■ **WORK INSTRUCTIONS**
Across the records below, count every line that contains the string "computer", then report the count alone.
+--
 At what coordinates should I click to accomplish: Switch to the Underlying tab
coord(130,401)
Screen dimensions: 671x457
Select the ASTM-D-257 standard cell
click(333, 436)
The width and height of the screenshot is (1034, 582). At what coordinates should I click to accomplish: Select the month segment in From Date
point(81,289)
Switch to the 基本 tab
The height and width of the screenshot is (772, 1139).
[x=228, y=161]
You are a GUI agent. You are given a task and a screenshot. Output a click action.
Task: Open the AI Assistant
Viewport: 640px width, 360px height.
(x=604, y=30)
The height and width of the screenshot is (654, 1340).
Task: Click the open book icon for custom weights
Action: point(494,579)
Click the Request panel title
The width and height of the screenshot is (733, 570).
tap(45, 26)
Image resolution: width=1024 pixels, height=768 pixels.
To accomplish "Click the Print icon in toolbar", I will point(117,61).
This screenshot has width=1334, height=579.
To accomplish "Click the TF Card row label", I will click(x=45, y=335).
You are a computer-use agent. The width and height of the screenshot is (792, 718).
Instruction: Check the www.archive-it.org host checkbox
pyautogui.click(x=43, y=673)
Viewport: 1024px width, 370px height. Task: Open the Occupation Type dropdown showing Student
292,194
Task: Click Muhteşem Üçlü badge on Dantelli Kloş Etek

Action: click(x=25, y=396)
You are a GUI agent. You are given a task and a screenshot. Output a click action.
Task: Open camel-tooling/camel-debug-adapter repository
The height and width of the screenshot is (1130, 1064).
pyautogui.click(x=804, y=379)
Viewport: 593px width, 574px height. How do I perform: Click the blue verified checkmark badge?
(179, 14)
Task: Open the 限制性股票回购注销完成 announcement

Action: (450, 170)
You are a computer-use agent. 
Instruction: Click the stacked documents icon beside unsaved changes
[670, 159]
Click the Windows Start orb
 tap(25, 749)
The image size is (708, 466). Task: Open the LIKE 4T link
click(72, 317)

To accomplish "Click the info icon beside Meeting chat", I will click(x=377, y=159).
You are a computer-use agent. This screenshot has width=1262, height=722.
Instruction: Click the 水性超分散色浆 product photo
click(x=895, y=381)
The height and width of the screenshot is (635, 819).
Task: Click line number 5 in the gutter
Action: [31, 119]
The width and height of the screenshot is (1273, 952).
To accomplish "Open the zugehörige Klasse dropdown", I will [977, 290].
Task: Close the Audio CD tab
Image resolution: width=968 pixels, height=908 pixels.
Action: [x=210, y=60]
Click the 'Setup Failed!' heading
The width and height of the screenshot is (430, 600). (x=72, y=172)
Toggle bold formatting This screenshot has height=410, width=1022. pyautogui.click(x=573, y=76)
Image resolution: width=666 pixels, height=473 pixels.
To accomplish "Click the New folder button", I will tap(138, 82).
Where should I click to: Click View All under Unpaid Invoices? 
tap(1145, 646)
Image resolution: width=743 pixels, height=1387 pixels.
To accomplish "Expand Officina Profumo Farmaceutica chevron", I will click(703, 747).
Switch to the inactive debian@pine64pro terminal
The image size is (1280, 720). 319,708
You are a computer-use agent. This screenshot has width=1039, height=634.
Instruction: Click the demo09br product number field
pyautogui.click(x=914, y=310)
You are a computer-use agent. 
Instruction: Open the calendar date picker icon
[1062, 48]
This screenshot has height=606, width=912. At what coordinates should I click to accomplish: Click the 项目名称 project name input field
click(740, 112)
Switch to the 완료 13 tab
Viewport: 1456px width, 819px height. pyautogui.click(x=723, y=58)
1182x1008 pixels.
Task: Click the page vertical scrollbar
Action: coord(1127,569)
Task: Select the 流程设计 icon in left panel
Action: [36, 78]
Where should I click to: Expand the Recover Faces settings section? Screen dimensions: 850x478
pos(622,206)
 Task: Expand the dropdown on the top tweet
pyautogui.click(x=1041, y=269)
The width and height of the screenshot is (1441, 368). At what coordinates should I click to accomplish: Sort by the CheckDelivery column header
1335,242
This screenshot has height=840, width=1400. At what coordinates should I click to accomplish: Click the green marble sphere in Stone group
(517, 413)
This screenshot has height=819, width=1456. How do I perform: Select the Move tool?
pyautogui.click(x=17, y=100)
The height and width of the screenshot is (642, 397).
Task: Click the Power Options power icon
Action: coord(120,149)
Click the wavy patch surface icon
+--
■ **ANSWER SPACE**
5